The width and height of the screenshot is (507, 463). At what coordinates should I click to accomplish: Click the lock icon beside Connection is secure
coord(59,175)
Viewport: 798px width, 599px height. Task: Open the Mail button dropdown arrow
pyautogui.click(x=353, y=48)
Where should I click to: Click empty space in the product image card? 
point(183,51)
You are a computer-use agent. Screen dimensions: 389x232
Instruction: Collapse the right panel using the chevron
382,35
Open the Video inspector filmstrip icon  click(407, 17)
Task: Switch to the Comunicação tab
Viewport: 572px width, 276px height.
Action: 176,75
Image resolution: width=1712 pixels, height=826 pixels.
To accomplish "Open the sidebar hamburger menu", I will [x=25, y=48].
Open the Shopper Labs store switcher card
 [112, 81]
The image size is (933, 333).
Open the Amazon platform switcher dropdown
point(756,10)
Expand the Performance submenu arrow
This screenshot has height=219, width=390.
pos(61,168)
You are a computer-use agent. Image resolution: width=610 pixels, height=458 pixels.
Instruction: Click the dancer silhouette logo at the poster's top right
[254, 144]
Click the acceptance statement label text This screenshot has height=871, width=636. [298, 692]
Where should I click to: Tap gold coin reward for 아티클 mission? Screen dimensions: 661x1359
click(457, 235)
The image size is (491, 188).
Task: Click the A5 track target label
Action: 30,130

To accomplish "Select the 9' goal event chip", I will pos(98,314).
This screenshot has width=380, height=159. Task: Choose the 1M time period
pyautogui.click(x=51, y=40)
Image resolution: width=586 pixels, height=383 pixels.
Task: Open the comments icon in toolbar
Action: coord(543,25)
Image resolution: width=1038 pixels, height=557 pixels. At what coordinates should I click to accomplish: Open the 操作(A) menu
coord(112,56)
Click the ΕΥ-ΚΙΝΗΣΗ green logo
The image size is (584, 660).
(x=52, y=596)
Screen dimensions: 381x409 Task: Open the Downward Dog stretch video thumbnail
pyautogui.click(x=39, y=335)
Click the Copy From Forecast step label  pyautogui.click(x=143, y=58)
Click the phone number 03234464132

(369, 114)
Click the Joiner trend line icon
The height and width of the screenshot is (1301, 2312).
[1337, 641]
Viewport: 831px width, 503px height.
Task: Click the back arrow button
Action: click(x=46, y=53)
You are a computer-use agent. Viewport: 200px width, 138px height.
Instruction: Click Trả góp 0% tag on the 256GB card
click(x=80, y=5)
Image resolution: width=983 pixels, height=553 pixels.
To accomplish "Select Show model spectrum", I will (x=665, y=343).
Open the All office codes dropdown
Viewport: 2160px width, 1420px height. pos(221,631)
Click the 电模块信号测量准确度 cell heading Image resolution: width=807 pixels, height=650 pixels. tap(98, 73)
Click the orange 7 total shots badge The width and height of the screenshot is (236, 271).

The request -> In the entries above, swap every "Instruction" for "Goal" and keep everything else the same.

Task output ->
The width and height of the screenshot is (507, 463). At what coordinates should I click to accomplish: Click the lock icon beside Connection is secure
coord(59,175)
Viewport: 798px width, 599px height. Task: Open the Mail button dropdown arrow
pyautogui.click(x=353, y=48)
Where should I click to: Click empty space in the product image card? 
point(183,51)
You are a computer-use agent. Screen dimensions: 389x232
Goal: Collapse the right panel using the chevron
382,35
Open the Video inspector filmstrip icon  click(407, 17)
Task: Switch to the Comunicação tab
Viewport: 572px width, 276px height.
Action: 176,75
Image resolution: width=1712 pixels, height=826 pixels.
To accomplish "Open the sidebar hamburger menu", I will [x=25, y=48].
Open the Shopper Labs store switcher card
 [112, 81]
The image size is (933, 333).
Open the Amazon platform switcher dropdown
point(756,10)
Expand the Performance submenu arrow
This screenshot has height=219, width=390.
pos(61,168)
You are a computer-use agent. Image resolution: width=610 pixels, height=458 pixels.
Goal: Click the dancer silhouette logo at the poster's top right
[254, 144]
Click the acceptance statement label text This screenshot has height=871, width=636. [298, 692]
Where should I click to: Tap gold coin reward for 아티클 mission? Screen dimensions: 661x1359
click(457, 235)
The image size is (491, 188).
Task: Click the A5 track target label
Action: 30,130

To accomplish "Select the 9' goal event chip", I will pos(98,314).
This screenshot has width=380, height=159. Task: Choose the 1M time period
pyautogui.click(x=51, y=40)
Image resolution: width=586 pixels, height=383 pixels.
Task: Open the comments icon in toolbar
Action: coord(543,25)
Image resolution: width=1038 pixels, height=557 pixels. At what coordinates should I click to accomplish: Open the 操作(A) menu
coord(112,56)
Click the ΕΥ-ΚΙΝΗΣΗ green logo
The image size is (584, 660).
(x=52, y=596)
Screen dimensions: 381x409 Task: Open the Downward Dog stretch video thumbnail
pyautogui.click(x=39, y=335)
Click the Copy From Forecast step label  pyautogui.click(x=143, y=58)
Click the phone number 03234464132

(369, 114)
Click the Joiner trend line icon
The height and width of the screenshot is (1301, 2312).
[1337, 641]
Viewport: 831px width, 503px height.
Task: Click the back arrow button
Action: click(x=46, y=53)
You are a computer-use agent. Viewport: 200px width, 138px height.
Goal: Click Trả góp 0% tag on the 256GB card
click(x=80, y=5)
Image resolution: width=983 pixels, height=553 pixels.
To accomplish "Select Show model spectrum", I will (x=665, y=343).
Open the All office codes dropdown
Viewport: 2160px width, 1420px height. pos(221,631)
Click the 电模块信号测量准确度 cell heading Image resolution: width=807 pixels, height=650 pixels. tap(98, 73)
Click the orange 7 total shots badge The width and height of the screenshot is (236, 271).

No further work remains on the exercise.